Report back each line of the records that contains the string "will".

Saved entries:
- - - -

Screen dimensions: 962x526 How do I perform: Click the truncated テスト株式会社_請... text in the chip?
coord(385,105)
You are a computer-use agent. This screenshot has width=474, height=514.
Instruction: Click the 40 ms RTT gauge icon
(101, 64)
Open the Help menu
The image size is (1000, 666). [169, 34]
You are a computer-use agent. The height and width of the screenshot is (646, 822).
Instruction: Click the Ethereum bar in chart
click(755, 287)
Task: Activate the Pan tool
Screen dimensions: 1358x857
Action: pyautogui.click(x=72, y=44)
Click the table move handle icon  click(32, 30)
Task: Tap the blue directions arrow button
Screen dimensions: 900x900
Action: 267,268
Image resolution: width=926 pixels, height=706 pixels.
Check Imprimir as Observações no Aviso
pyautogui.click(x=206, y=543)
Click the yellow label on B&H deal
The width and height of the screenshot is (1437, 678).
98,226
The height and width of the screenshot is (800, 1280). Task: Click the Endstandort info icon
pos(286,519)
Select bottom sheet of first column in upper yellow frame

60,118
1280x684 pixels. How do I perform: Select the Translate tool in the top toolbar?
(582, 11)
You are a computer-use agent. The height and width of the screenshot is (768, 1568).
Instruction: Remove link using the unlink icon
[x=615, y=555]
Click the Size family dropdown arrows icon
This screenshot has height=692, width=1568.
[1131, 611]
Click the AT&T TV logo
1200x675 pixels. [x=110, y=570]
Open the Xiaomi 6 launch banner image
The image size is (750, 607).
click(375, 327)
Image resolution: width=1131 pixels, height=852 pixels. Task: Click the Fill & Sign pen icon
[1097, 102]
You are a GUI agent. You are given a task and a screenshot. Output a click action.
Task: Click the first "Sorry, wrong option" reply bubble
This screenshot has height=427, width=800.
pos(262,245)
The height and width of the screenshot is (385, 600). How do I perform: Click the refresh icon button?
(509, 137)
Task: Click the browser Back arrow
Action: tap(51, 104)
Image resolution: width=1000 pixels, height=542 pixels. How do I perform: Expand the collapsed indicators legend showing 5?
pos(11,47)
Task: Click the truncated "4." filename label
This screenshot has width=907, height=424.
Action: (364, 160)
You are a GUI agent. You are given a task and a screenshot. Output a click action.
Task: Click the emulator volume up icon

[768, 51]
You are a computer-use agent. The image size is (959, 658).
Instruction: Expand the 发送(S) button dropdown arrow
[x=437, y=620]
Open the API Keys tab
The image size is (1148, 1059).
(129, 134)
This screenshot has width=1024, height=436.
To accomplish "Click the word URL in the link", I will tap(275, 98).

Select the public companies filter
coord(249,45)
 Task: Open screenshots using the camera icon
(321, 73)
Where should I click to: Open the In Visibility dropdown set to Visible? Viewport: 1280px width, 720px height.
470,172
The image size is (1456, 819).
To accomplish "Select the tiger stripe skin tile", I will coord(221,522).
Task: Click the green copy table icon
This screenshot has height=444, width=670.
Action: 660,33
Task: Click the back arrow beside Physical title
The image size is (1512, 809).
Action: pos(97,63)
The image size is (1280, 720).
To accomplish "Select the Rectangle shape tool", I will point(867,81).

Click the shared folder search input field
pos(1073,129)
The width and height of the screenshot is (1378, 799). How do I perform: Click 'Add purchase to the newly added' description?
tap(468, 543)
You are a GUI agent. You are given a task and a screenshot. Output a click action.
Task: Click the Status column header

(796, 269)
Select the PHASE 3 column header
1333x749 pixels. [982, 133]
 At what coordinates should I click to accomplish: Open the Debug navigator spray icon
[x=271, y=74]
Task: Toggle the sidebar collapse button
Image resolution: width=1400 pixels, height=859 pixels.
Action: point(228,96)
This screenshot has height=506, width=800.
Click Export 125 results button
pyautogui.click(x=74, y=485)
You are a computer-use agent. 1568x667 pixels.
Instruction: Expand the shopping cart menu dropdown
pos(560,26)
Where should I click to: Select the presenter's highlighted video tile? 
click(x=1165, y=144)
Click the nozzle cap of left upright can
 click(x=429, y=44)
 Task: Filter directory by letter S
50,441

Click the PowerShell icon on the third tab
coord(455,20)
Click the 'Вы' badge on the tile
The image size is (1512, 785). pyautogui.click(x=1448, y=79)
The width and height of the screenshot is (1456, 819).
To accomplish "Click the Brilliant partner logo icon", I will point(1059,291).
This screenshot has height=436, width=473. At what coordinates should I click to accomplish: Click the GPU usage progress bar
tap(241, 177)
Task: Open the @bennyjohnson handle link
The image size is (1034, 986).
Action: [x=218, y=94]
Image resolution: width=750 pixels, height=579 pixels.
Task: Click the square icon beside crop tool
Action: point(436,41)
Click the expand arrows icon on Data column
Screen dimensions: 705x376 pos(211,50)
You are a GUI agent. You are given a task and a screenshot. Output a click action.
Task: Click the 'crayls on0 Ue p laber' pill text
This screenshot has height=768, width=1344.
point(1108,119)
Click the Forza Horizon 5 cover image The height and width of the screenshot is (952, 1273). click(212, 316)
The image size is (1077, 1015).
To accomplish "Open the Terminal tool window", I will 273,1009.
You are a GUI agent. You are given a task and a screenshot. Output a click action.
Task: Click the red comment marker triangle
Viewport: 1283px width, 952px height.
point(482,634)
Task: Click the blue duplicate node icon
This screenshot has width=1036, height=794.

- - - -

Answer to the problem:
To accomplish "Click the word URL in the link", I will tap(275, 98).
To accomplish "Select the tiger stripe skin tile", I will coord(221,522).
To accomplish "Select the Rectangle shape tool", I will point(867,81).
To accomplish "Click the Brilliant partner logo icon", I will point(1059,291).
To accomplish "Open the Terminal tool window", I will 273,1009.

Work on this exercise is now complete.